**Reading passage:**
····················

In its Motion to Dismiss, Defendant contends coverage was properly denied because the underlying complaint against the Plaintiffs did not allege "accidental" conduct to satisfy the definition of "occurrence," and the Kennedys sought no damages for "bodily injury" or "property damage" as defined in the insurance policy. Accordingly, Defendant contends that Plaintiffs cannot state a claim for relief. Defendant further moves to strike Plaintiffs' punitive damages allegations. The Court concludes that Plaintiffs have not alleged any "occurrence" for the reasons stated below. There is no duty to defend in the absence of an "occurrence," and therefore there is no breach of contract or bad faith. Accordingly, the Court does not reach the other issues raised in Defendant's Motion to Dismiss.
Before the Court turns to the meaning of "occurrence" under the policy, the Court summarizes some basic principles of insurance law in California. Under California law, an insurer has a broad duty to defend insured entities against claims that create a potential for indemnity. See Montrose Chem. Corp. v. Sup. Ct., 6 Cal.4th 287, 295 (1993). The duty to defend is broader than the duty to indemnify. See Horace Mann Ins. CO. v. Barbara B., 4 Cal.4th 1076, 1081 (1993). While the duty to defend is broad, however, the duty to defend is not unlimited. Waller v. Truck Ins. Exchange, Inc., 11 Cal.4th 1, 19 (1995). In determining whether there is a duty to defend, courts must look to the complaint in the underlying litigation and "all facts known to the insurer from any source." See Montrose Chem. Corp., 6 Cal. 4th at 300. The ultimate question is whether the facts known to Defendant at the time it refused to defend the underlying lawsuit created the potential for coverage under the policy. See Gunderson v. Fire Ins. Exch., 37 Cal.App.4th 1106, 1114 (1995).
If there was no potential for coverage under the insurance policy based on the underlying complaint and extrinsic facts made known to the insurer, then the insurer has not breached the insurance contract by refusing to defend. See Montrose Chem. Corp., 6 Cal. 4th at 295. The insured has the burden of adequately alleging that there was an "occurrence." See Blue Ridge Ins. Co. v. Stanewich, 142 F.3d 1145, 1148 (9th Cir. 1998). Furthermore, "a bad faith claim cannot be maintained unless policy benefits are due." Love v. Fire Ins. Exchange, 221 Cal.App.3d 1136, 1153 (1990).

····················

Retype the court ruling excerpt from "If there was" to "1136, 1153 (1990).", word for word.

Stored data:
····················

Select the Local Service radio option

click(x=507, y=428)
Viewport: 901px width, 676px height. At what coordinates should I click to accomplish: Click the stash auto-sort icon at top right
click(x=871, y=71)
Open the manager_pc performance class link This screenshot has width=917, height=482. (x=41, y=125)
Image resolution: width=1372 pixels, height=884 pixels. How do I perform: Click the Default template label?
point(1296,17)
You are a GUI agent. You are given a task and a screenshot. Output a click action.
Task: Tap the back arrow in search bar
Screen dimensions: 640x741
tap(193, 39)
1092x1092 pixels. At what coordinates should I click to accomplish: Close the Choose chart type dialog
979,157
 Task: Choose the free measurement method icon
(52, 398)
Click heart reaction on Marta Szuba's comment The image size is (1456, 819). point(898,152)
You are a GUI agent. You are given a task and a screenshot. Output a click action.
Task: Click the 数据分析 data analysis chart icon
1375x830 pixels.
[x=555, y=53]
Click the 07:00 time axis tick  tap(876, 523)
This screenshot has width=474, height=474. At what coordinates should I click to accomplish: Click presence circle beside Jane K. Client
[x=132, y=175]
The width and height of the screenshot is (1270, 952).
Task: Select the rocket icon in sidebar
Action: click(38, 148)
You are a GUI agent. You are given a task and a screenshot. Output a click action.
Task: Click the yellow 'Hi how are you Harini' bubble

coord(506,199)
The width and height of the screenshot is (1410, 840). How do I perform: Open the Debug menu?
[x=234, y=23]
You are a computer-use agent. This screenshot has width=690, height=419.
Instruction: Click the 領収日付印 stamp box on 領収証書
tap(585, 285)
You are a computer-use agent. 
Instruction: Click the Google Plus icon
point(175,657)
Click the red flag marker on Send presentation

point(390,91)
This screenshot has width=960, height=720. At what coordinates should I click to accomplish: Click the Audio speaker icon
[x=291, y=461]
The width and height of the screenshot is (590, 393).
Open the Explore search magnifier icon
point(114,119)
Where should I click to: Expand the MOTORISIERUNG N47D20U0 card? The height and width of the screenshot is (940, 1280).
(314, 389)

····················

**Correct output:**
If there was no potential for coverage under the insurance policy based on the underlying complaint and extrinsic facts made known to the insurer, then the insurer has not breached the insurance contract by refusing to defend. See Montrose Chem. Corp., 6 Cal. 4th at 295. The insured has the burden of adequately alleging that there was an "occurrence." See Blue Ridge Ins. Co. v. Stanewich, 142 F.3d 1145, 1148 (9th Cir. 1998). Furthermore, "a bad faith claim cannot be maintained unless policy benefits are due." Love v. Fire Ins. Exchange, 221 Cal.App.3d 1136, 1153 (1990).